### [WHAT YOU NEED TO DO]
What follows is a listing. Return every line of it exactly.

· · · ·

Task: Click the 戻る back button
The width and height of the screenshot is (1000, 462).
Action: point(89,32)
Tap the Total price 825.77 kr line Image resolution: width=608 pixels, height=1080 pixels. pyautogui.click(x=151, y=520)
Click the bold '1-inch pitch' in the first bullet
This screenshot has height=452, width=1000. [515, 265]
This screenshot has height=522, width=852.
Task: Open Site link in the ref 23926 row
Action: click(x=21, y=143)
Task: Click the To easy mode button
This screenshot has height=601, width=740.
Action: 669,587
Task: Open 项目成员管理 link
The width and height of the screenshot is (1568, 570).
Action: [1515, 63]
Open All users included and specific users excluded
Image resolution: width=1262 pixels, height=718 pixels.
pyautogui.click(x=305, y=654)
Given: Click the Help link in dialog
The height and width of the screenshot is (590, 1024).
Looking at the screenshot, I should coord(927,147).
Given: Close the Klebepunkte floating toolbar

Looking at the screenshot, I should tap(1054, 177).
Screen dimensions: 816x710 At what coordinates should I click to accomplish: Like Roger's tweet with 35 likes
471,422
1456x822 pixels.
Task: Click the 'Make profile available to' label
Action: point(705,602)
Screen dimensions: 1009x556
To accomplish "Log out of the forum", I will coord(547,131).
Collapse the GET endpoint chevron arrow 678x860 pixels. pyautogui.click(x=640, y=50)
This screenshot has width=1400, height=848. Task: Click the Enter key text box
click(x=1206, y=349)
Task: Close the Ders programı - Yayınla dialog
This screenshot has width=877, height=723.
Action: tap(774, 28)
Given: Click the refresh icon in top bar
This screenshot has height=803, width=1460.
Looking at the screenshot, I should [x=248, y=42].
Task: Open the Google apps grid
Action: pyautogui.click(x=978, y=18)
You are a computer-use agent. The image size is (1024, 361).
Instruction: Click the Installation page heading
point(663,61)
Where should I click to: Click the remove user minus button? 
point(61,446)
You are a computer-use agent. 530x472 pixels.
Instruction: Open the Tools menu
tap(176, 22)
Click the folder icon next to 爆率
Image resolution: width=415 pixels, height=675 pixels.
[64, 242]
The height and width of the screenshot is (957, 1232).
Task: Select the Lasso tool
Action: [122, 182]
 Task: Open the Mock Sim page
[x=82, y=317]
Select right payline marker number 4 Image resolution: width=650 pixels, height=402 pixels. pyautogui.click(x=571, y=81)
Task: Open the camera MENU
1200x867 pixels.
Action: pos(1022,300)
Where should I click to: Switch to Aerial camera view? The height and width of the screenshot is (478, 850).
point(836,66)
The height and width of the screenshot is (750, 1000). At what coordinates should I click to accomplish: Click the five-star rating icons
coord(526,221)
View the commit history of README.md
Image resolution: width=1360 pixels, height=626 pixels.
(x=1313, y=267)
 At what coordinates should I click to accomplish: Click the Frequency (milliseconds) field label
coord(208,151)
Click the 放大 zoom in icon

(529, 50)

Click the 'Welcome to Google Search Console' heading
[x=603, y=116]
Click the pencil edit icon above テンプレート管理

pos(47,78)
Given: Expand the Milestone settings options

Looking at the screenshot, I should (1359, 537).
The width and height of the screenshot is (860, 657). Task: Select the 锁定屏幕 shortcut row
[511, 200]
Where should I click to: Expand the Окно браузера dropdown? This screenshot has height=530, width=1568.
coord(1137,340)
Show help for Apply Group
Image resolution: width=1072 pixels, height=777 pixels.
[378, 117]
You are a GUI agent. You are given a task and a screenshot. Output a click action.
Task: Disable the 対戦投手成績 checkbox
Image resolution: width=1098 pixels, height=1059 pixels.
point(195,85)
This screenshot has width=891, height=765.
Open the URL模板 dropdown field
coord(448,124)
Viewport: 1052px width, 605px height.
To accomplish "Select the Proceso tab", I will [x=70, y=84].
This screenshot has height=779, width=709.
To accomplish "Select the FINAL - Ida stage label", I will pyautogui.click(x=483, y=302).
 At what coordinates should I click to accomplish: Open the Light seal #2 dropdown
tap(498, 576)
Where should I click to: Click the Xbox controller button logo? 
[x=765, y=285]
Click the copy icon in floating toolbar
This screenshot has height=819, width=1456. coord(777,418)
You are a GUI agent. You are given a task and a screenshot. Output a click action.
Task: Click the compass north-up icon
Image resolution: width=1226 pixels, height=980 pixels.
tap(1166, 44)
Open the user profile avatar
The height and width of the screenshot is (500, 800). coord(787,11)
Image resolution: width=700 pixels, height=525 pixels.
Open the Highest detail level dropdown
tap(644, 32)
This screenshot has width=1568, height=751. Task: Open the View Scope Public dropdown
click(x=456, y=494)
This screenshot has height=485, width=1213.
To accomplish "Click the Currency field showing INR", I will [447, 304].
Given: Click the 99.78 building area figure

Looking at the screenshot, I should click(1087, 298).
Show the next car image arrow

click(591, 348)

· · · ·

### [YOUR SOLUTION]
Task: Click the 戻る back button
The width and height of the screenshot is (1000, 462).
Action: point(89,32)
Tap the Total price 825.77 kr line Image resolution: width=608 pixels, height=1080 pixels. pyautogui.click(x=151, y=520)
Click the bold '1-inch pitch' in the first bullet
This screenshot has height=452, width=1000. [515, 265]
This screenshot has height=522, width=852.
Task: Open Site link in the ref 23926 row
Action: click(x=21, y=143)
Task: Click the To easy mode button
This screenshot has height=601, width=740.
Action: 669,587
Task: Open 项目成员管理 link
The width and height of the screenshot is (1568, 570).
Action: [1515, 63]
Open All users included and specific users excluded
Image resolution: width=1262 pixels, height=718 pixels.
pyautogui.click(x=305, y=654)
Given: Click the Help link in dialog
The height and width of the screenshot is (590, 1024).
Looking at the screenshot, I should coord(927,147).
Given: Close the Klebepunkte floating toolbar

Looking at the screenshot, I should tap(1054, 177).
Screen dimensions: 816x710 At what coordinates should I click to accomplish: Like Roger's tweet with 35 likes
471,422
1456x822 pixels.
Task: Click the 'Make profile available to' label
Action: point(705,602)
Screen dimensions: 1009x556
To accomplish "Log out of the forum", I will coord(547,131).
Collapse the GET endpoint chevron arrow 678x860 pixels. pyautogui.click(x=640, y=50)
This screenshot has width=1400, height=848. Task: Click the Enter key text box
click(x=1206, y=349)
Task: Close the Ders programı - Yayınla dialog
This screenshot has width=877, height=723.
Action: tap(774, 28)
Given: Click the refresh icon in top bar
This screenshot has height=803, width=1460.
Looking at the screenshot, I should [x=248, y=42].
Task: Open the Google apps grid
Action: pyautogui.click(x=978, y=18)
You are a computer-use agent. The image size is (1024, 361).
Instruction: Click the Installation page heading
point(663,61)
Where should I click to: Click the remove user minus button? 
point(61,446)
You are a computer-use agent. 530x472 pixels.
Instruction: Open the Tools menu
tap(176, 22)
Click the folder icon next to 爆率
Image resolution: width=415 pixels, height=675 pixels.
[64, 242]
The height and width of the screenshot is (957, 1232).
Task: Select the Lasso tool
Action: [122, 182]
 Task: Open the Mock Sim page
[x=82, y=317]
Select right payline marker number 4 Image resolution: width=650 pixels, height=402 pixels. pyautogui.click(x=571, y=81)
Task: Open the camera MENU
1200x867 pixels.
Action: pos(1022,300)
Where should I click to: Switch to Aerial camera view? The height and width of the screenshot is (478, 850).
point(836,66)
The height and width of the screenshot is (750, 1000). At what coordinates should I click to accomplish: Click the five-star rating icons
coord(526,221)
View the commit history of README.md
Image resolution: width=1360 pixels, height=626 pixels.
(x=1313, y=267)
 At what coordinates should I click to accomplish: Click the Frequency (milliseconds) field label
coord(208,151)
Click the 放大 zoom in icon

(529, 50)

Click the 'Welcome to Google Search Console' heading
[x=603, y=116]
Click the pencil edit icon above テンプレート管理

pos(47,78)
Given: Expand the Milestone settings options

Looking at the screenshot, I should (1359, 537).
The width and height of the screenshot is (860, 657). Task: Select the 锁定屏幕 shortcut row
[511, 200]
Where should I click to: Expand the Окно браузера dropdown? This screenshot has height=530, width=1568.
coord(1137,340)
Show help for Apply Group
Image resolution: width=1072 pixels, height=777 pixels.
[378, 117]
You are a GUI agent. You are given a task and a screenshot. Output a click action.
Task: Disable the 対戦投手成績 checkbox
Image resolution: width=1098 pixels, height=1059 pixels.
point(195,85)
This screenshot has width=891, height=765.
Open the URL模板 dropdown field
coord(448,124)
Viewport: 1052px width, 605px height.
To accomplish "Select the Proceso tab", I will [x=70, y=84].
This screenshot has height=779, width=709.
To accomplish "Select the FINAL - Ida stage label", I will pyautogui.click(x=483, y=302).
 At what coordinates should I click to accomplish: Open the Light seal #2 dropdown
tap(498, 576)
Where should I click to: Click the Xbox controller button logo? 
[x=765, y=285]
Click the copy icon in floating toolbar
This screenshot has height=819, width=1456. coord(777,418)
You are a GUI agent. You are given a task and a screenshot. Output a click action.
Task: Click the compass north-up icon
Image resolution: width=1226 pixels, height=980 pixels.
tap(1166, 44)
Open the user profile avatar
The height and width of the screenshot is (500, 800). coord(787,11)
Image resolution: width=700 pixels, height=525 pixels.
Open the Highest detail level dropdown
tap(644, 32)
This screenshot has width=1568, height=751. Task: Open the View Scope Public dropdown
click(x=456, y=494)
This screenshot has height=485, width=1213.
To accomplish "Click the Currency field showing INR", I will [447, 304].
Given: Click the 99.78 building area figure

Looking at the screenshot, I should click(1087, 298).
Show the next car image arrow

click(591, 348)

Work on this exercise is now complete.